Particle Image Velocimetry (PIV) (Raffel et al. 2018) with visible light is an extremely useful experimental technique for single phase flows. However, due to the opaque nature of most multiphase flows, use of PIV for them has been limited. If we can go beyond the visible spectrum, photons in the X-ray range have the advantage of having refractive indices near unity (Attwood and Sakdinawat 2017). Hence, X-ray PIV (XPIV) has been a topic of interest and non-tomographic XPIV has been demonstrated using synchrotron X-ray sources (Lee and Kim 2003). 2D X-ray PTV was also shown feasible at a synchrotron where microbubbles where simultaneously sized and tracked (Lee and Kim 2005). And, a type of TXPTV at a synchrotron was first shown feasible by (Im et al. 2007), who collected 240 projections in 30.6 seconds, and subsequently reconstructed a 3D velocity field from 2D velocity field projections. Subsequently, improved synchrotron TXPIV was conducted by Dubsky et al. (2010) with a 10 second scan time. However, synchrotrons are not readily accessible to all researchers and not usually available for extended periods of time. Bringing 2D XPIV /XPTV, and even tomographic XPIV (TXPIV) or TXPTV, to the laboratory scale is of great interest. The few and recent early applications of in-the-laboratory XPIV utilized O(1 mm) tracers (Smith et al. 2018). The large particles may not faithfully follow most flows of interest due to their Stokes number. One may note that in PIV the typical seeding particle has a diameter between 1 and 100 \(\mu m\). However, particles in this range with composition suitable to yield usable contrast when used with in-laboratory X-ray sources and detectors are not easy to come by or manufacture.

We identified suitable tracers (Parker and Mäkiharju 2021) and examine the feasibility, of in-the-laboratory TXPTV with 60 \(\mu m\) silver-coated particles utilizing a state-of-art micro-CT scanner. While these first flows studied are creeping flows, one may later extend the approach to faster flows as the tracers (Parker and Mäkiharju 2021), source brightness and detector performance are continuing to improve. Indeed, X-ray sources such as the Metaljet series (Espes et al. 2015) alone promise to increase in-laboratory achievable source brightness by two orders of magnitude. Coupled with faster more sensitive detectors, such as photon counting energy thresholded detector arrays, XPIV/XPTV and TXPIV/TXPTV can gain increasing value as research techniques. The present study is a proof-of-concept of TXPTV examining the techniques that once developed for creeping flows are also employable to increasing number of flows, as faster in-laboratory XPIV/XPTV and TXPIV/TXPTV become practical.

◆ Information provided
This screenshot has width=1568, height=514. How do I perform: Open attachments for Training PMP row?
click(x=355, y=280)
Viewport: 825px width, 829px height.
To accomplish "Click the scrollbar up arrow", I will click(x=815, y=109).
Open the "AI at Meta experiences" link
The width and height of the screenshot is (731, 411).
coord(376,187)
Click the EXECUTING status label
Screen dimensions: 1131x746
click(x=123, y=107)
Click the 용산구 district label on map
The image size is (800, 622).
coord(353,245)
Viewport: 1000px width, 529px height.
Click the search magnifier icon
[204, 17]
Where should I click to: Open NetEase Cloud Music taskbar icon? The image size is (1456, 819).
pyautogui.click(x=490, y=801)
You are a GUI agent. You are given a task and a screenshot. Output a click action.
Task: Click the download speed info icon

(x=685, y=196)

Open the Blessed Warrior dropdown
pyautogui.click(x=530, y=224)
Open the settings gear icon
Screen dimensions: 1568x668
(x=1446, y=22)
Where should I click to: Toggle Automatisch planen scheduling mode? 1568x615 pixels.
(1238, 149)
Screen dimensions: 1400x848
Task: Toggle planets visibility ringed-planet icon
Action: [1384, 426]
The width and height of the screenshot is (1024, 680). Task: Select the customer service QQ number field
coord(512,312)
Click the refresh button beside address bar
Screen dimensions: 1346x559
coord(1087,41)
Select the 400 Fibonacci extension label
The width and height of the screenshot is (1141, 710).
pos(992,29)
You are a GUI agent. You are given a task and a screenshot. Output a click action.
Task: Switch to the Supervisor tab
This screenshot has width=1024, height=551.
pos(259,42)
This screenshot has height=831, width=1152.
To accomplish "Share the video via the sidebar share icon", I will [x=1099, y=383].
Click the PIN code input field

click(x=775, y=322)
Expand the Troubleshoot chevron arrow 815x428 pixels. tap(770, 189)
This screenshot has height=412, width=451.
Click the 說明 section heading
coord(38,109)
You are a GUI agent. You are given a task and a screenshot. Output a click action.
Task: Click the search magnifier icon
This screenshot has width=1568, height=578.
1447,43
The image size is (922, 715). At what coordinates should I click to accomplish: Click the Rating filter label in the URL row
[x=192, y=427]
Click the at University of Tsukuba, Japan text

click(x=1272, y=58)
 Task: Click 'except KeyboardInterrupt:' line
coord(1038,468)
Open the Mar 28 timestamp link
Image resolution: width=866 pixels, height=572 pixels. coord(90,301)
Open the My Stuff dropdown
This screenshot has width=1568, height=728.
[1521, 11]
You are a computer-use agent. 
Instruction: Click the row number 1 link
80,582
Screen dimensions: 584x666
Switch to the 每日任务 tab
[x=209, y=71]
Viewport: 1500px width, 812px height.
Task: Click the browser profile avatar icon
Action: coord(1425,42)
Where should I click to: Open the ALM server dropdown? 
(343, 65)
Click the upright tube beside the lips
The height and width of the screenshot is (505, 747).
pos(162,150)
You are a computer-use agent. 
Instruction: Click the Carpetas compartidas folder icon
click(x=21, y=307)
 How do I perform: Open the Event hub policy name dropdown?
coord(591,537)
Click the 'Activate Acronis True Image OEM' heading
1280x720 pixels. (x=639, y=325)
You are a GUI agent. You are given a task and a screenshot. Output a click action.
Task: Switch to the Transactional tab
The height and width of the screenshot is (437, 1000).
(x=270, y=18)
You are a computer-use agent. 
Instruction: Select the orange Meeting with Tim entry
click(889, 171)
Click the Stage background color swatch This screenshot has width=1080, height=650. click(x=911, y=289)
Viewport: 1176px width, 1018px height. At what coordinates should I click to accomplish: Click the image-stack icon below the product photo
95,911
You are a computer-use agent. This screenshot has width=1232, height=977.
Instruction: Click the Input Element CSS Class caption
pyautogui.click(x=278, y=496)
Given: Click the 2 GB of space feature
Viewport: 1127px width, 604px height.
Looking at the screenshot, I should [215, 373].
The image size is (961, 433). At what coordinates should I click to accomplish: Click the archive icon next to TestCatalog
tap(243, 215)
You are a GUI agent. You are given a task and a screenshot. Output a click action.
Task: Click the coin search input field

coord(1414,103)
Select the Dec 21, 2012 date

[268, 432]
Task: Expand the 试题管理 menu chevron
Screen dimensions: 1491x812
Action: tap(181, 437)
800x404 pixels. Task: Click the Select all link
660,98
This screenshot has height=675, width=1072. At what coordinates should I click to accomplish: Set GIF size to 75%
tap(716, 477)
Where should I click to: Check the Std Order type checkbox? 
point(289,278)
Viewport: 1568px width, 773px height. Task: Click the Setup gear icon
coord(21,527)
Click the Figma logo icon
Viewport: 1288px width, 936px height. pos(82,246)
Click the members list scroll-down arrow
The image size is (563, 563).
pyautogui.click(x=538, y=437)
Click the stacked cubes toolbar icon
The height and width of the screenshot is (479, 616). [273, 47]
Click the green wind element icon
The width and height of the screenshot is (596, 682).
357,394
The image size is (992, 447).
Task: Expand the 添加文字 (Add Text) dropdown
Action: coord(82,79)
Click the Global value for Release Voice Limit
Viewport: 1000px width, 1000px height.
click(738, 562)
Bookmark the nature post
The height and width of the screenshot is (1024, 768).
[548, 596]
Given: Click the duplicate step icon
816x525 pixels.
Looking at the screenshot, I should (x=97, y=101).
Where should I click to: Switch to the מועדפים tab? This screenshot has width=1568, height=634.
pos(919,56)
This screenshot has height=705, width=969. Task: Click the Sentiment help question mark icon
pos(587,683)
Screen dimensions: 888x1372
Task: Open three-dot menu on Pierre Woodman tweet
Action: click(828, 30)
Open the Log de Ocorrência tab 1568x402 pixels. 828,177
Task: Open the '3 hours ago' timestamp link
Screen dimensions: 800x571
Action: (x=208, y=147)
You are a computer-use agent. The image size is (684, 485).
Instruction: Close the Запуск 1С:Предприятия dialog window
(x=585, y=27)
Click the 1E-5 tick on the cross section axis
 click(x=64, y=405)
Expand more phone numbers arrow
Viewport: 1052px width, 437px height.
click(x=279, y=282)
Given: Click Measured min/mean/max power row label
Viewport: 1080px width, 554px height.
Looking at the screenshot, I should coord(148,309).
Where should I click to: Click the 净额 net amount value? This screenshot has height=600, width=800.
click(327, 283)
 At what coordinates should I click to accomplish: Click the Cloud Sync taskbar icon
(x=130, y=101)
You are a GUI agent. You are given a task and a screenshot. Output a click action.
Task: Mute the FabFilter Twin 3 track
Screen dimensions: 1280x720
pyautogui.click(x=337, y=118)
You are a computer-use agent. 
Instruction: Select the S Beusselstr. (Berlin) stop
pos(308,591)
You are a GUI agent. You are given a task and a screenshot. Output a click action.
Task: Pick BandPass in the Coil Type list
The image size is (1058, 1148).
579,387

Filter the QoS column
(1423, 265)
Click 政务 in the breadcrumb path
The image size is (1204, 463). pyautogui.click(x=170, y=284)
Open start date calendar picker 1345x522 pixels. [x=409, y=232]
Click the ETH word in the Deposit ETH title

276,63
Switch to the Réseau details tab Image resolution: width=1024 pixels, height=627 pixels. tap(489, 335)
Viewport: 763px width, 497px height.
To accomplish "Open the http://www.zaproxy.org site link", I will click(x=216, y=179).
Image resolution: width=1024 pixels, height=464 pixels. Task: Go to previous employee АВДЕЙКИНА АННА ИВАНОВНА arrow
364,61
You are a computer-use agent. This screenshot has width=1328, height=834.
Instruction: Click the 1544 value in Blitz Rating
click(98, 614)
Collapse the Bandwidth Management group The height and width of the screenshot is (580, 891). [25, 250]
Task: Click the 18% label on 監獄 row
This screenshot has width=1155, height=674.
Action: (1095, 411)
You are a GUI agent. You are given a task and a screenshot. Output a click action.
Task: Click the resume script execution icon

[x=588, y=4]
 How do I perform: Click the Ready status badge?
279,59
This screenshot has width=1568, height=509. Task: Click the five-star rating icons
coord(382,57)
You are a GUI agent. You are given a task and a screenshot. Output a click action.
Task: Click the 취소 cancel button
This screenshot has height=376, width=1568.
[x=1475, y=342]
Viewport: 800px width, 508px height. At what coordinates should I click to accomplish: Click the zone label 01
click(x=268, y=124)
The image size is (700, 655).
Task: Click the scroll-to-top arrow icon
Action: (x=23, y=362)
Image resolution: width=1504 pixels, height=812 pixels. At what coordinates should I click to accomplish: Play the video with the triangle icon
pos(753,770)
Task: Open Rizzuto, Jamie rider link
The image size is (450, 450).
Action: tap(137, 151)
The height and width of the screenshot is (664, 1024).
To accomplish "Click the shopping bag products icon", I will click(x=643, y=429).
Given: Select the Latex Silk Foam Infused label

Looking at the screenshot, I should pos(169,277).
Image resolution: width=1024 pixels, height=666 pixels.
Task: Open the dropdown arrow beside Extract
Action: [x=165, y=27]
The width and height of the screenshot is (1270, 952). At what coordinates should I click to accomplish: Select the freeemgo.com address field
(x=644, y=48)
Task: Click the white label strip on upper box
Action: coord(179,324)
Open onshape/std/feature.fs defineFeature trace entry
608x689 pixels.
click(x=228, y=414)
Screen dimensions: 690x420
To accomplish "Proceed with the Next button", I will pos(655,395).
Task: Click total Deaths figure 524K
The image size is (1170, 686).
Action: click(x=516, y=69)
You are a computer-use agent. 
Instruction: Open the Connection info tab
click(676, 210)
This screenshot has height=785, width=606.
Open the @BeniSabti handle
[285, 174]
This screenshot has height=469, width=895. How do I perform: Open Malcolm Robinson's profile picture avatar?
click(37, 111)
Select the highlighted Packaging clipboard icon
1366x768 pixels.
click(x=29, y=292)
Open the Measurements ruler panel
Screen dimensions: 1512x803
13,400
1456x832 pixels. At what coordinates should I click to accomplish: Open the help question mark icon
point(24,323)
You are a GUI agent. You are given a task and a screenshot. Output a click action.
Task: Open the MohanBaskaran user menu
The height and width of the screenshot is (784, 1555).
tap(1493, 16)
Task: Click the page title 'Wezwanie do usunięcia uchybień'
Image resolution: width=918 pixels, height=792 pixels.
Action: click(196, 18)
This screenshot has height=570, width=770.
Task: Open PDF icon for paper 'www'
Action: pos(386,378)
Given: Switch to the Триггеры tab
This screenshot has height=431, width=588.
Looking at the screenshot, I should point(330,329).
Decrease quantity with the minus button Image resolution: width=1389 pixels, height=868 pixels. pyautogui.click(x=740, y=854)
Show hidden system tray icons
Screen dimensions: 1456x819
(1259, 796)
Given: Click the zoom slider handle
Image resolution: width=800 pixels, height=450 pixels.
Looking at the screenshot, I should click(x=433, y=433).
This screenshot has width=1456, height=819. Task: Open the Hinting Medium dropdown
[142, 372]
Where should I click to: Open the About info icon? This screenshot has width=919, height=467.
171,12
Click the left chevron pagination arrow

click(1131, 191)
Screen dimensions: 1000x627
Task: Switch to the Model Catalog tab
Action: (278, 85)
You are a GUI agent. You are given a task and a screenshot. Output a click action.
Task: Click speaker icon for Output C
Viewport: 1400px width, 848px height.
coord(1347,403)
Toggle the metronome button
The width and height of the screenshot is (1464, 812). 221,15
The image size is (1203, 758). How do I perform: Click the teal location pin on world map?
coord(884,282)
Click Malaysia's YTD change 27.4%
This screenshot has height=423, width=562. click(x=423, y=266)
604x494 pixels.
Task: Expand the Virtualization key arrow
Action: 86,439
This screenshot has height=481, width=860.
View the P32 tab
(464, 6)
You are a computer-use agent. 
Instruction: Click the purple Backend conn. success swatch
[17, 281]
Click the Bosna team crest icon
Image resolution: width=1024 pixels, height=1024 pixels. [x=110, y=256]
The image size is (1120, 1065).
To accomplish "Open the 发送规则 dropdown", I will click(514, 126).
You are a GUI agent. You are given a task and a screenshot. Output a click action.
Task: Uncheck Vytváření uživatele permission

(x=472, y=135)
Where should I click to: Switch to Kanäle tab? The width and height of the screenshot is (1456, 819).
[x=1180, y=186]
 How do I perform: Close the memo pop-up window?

◆ Stated problem A
Decide whether each statement below agrees with the X-ray velocimetry passage. Give yes or no for each, along with the deciding words from the passage. (i) Im et al. (2007) collected 240 projections in 30.6 seconds. (ii) Dubsky et al. (2010) used a 30 second scan time. (iii) The Metaljet series of X-ray sources promises to raise achievable in-laboratory source brightness by two orders of magnitude.
◆ Stated problem B
Carry the X-ray velocimetry passage forward from the point where it ends.

◆ Final answer A
(i) Yes: "who collected 240 projections in 30.6 seconds"
(ii) No: "with a 10 second scan time"
(iii) Yes: "promise to increase in-laboratory achievable source brightness by two orders of magnitude"

◆ Final answer B
In Sect. 2 we provide a description of the experimental setup and methods. Results from the proof-of-concept pipe flow experiment, porous media flow and flow with Taylor bubble are provided in Sect. 3, followed by the conclusions in Sect. 4.

2 Experimental setup and methods

X-ray Computed Tomography, is a technique used to reconstruct a 3D object from a series of 2D projections. The advantage of CT for flow measurements is that X-rays can penetrate visually opaque confinements, and at wavelengths used refractive indices are close to unity (Attwood and Sakdinawat 2017). The X-ray attenuation, following Beer-Lambert law, is measured in the projection direction and is proportional to the pixel intensity on the radiograph. And, owing to the development of faster CT scanners, such as the one utilized, combined with suitable flow tracers, we can begin to utilize these tools traditionally used for non–destructive testing of static objects to dynamic objects and flows.

The experiments were conducted with a TESCAN CoreTOM micro-CT system (Fig. 1). A tube voltage of 60 kV and a power of 25 W was utilized. The flow was confined inside an optically opaque, but minimally X-ray attenuating, carbon fiber tube with an inner diameter of 6.35 mm, and wall thickness of 1 mm. The center of the tube containing the flow was positioned 15 mm from the X-ray source, and with detector 400 mm away. This given the Pixel pitch 0.45 mm (0.150 mm natively on detector plane, but scanned in Binning mode resulted in a reconstructed voxel size of 17 \(\mu m\). This voxel dimension was found to be adequate to localize the individual seeding particles used. A mixture of glycerol (70%) and water (30%) was used as the fluid and seeded with \(\approx\)60 \(\mu m\) diameter hollow, silver-coated glass spheres described in Sect. 2.1. The mixture was pumped through the optically opaque tube at a flow rate of \(\approx\)20 \(\mu l\)/min, using a M6 series Syringe-Free Liquid Handling pump (VICI) with flow rate adjustable from 5 nl to 5 ml/min, with manufacturer specified nominal volume precision (%CV) of <0.1% at 1.25 ml and <0.5% at 125 \(\mu l\).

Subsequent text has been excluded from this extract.